From Francis Darwin   [after 2 December 1875]1

Pantlludw, | Machynlleth.

Dear Father

Many thanks for making me F.L.S— I hope there are no red hot pokers & skulls & crossbones at the admittal2

I am sorry to see that they are very dawdling about publishing Zoolog: Papers.3

Thank you for the Natures4   I like seeing them very much

Dyer has sent me some Erineum which doesn’t look very hopeful for studying spiral movements, it looks like a mere crustlike lichen growing on a leaf; he doesn’t seem to know much about it but quotes from the Micrograph: Dict that it was thought to be a fungus, but is really an abnormal growth of the epidermis of the trees on which it is parasitic.5 Dyer says his life has been a complete scrimmage, & he is just rushing off to examine at Cambridge. When I wrote to thank him I said I was very sorry I had bothered him about the specimens just when he was so busy.

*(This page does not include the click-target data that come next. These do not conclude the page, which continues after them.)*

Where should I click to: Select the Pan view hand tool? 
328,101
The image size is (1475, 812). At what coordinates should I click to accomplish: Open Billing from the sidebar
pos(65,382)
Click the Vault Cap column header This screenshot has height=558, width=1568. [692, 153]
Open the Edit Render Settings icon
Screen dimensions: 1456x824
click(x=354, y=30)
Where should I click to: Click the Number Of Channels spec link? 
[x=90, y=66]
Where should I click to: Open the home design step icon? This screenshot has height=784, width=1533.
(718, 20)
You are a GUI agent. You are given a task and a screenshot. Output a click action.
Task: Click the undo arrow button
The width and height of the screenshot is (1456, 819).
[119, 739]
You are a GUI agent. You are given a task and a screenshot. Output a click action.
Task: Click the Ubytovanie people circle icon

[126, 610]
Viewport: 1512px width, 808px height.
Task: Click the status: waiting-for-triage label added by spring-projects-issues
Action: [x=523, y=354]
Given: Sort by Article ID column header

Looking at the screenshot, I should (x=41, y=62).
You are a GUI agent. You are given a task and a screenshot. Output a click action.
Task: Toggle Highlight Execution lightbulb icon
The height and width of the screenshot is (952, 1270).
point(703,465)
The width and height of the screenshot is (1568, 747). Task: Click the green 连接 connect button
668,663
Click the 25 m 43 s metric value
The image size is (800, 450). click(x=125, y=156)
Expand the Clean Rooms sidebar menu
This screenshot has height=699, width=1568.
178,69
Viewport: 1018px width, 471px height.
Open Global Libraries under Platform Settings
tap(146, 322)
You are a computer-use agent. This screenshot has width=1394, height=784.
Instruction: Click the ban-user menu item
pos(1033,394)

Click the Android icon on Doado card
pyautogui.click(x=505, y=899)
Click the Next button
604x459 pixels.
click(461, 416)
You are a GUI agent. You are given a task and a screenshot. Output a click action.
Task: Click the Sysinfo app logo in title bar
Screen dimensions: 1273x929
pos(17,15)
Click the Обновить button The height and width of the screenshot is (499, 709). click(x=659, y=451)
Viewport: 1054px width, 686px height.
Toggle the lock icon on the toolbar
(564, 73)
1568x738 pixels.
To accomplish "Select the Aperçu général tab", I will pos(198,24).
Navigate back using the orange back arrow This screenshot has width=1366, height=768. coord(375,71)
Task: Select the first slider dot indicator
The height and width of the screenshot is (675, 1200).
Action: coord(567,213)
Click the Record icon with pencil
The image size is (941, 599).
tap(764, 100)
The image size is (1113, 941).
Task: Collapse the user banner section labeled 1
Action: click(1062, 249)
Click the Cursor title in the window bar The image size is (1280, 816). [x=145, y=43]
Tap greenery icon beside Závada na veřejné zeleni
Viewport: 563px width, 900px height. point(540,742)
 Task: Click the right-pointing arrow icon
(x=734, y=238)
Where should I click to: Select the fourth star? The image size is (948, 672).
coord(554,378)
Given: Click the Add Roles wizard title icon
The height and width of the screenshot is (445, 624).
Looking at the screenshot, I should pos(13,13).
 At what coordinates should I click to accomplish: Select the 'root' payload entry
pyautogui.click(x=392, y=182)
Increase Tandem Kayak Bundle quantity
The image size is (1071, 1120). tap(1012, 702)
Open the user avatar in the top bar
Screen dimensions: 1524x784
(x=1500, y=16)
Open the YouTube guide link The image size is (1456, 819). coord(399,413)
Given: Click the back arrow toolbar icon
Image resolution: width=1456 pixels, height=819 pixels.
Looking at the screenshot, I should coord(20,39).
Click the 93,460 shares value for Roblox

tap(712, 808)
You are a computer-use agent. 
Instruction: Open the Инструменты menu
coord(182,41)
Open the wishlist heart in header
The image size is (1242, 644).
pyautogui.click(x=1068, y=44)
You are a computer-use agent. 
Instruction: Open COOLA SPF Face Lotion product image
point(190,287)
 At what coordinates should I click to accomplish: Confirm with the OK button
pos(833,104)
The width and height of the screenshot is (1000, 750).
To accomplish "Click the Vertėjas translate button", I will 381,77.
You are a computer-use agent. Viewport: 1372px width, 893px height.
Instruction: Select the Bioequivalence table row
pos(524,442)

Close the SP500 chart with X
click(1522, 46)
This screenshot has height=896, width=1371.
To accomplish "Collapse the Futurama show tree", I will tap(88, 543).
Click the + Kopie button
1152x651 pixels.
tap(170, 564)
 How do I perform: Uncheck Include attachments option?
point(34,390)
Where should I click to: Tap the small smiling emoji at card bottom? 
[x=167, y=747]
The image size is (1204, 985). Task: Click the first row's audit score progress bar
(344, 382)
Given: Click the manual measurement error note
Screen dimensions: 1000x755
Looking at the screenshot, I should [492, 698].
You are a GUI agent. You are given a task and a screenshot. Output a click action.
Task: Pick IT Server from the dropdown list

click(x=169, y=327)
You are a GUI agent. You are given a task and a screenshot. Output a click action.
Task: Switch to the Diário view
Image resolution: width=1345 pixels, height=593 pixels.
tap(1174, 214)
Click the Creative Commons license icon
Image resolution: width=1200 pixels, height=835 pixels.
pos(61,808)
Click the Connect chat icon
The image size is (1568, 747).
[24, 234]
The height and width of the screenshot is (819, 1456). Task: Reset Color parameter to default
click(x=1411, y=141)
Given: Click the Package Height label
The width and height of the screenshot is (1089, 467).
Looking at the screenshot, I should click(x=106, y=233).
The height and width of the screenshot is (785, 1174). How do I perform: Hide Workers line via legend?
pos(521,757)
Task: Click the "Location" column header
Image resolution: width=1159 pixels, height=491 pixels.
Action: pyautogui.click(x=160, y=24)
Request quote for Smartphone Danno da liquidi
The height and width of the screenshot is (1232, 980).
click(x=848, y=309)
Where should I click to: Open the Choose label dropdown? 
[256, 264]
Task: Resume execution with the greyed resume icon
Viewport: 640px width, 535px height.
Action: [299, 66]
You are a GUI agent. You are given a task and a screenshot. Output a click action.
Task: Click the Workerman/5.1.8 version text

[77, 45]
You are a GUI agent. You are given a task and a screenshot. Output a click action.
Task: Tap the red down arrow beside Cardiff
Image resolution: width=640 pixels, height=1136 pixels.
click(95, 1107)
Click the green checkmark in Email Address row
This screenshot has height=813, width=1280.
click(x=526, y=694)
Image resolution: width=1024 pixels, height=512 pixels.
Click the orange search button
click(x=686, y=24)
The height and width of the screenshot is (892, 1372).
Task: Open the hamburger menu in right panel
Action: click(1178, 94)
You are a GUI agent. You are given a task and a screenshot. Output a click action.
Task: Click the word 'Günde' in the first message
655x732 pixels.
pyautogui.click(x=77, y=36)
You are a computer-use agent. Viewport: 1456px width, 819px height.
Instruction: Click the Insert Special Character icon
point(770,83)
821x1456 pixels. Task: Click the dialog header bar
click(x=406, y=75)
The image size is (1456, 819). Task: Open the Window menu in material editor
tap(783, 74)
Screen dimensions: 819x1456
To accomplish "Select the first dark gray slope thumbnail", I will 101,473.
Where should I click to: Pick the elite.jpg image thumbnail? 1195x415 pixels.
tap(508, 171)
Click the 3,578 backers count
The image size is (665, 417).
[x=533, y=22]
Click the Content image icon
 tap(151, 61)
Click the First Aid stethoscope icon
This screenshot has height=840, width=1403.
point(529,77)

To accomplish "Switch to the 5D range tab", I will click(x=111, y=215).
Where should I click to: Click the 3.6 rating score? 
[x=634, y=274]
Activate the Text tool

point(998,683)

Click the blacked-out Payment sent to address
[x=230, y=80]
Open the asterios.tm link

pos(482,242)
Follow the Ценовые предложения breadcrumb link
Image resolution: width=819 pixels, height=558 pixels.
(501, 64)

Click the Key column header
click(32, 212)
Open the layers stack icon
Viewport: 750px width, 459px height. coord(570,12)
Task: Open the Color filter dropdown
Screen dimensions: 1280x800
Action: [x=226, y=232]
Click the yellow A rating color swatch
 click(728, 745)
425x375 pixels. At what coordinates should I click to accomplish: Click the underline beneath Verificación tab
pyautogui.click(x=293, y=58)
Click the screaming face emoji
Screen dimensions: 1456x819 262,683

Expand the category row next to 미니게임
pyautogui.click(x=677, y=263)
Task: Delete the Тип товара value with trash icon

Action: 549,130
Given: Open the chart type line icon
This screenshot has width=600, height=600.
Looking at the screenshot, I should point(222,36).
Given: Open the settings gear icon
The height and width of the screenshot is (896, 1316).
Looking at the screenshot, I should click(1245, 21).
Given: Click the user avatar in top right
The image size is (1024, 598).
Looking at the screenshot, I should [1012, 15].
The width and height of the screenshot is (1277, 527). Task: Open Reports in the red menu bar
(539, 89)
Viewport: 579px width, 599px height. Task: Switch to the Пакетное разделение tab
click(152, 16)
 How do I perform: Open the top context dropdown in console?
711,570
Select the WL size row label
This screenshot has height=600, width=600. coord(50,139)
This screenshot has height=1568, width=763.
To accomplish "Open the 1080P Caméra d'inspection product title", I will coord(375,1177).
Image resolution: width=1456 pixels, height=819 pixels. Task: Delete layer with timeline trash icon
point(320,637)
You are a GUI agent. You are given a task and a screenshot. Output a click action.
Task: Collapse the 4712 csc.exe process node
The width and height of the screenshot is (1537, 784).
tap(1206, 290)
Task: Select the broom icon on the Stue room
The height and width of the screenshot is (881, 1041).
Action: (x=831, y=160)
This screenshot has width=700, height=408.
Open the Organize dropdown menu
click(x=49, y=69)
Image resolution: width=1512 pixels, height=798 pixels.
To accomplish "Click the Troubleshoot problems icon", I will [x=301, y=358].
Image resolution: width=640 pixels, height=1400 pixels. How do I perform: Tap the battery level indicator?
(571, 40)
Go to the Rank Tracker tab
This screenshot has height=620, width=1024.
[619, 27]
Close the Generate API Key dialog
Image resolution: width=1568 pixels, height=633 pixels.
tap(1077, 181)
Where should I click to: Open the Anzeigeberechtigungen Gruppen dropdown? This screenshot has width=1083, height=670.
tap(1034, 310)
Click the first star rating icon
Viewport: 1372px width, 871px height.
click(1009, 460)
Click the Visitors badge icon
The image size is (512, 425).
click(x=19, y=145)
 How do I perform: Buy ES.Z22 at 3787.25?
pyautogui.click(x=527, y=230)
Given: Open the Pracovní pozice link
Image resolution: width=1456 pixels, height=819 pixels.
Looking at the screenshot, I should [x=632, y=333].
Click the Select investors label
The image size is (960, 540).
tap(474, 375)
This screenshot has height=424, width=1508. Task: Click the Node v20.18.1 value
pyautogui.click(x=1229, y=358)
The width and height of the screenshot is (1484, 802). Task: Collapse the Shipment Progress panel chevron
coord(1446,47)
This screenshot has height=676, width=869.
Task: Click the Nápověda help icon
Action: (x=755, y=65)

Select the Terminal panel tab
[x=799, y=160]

We have had splendid skating here, going on by moon light one night till 8.30. We had no snow so it is a delightful clean dry thaw— I and Arthur had a jolly walk yesterday up to the Quarry & saw them loading waggons with the slates Mr Ruck is selling, he gets about £20 profit from 3 waggon loads; we went through the levels   there are about 400 yds of them.6

I hope you are all prospering. | Yrs affec | Frank Darwin

Amy sends her love7

The date is established by the reference to Francis Darwin’s election as a fellow of the Linnean Society (see n. 2, below).
Francis Darwin was elected a fellow of the Linnean Society on 2 December 1875 (Proceedings of the Linnean Society of London (1875–6): ii). The president of the society formally admitted newly elected fellows to the society at one of the meetings.
From 1857, the Linnean Society had published separate botanical and zoological journals; by 1876, the botanical journal was being published more regularly than the zoological journal. Volume 12 of the zoological journal covered the period 1873–6.
Francis refers to copies of the periodical Nature.
Erineum is a pathological growth of the epidermis of plants; it was thought to be a fungus until the cause was discovered to be mites (OED). William Turner Thiselton-Dyer quoted from the Micrographic dictionary (Griffith and Henfrey 1856, p. 243). Francis’s interest in spiral movements might relate to his study of the twisting mechanism by which some seeds can bury themselves in the ground (F. Darwin 1876c).
Francis was staying in Pantlludw, Wales, the home of his parents-in-law. Arthur Ashley Ruck was his brother-in-law; Lawrence Ruck, his father-in-law, evidently had a slate quarry on his property.
Amy Richenda Darwin was Francis’s wife.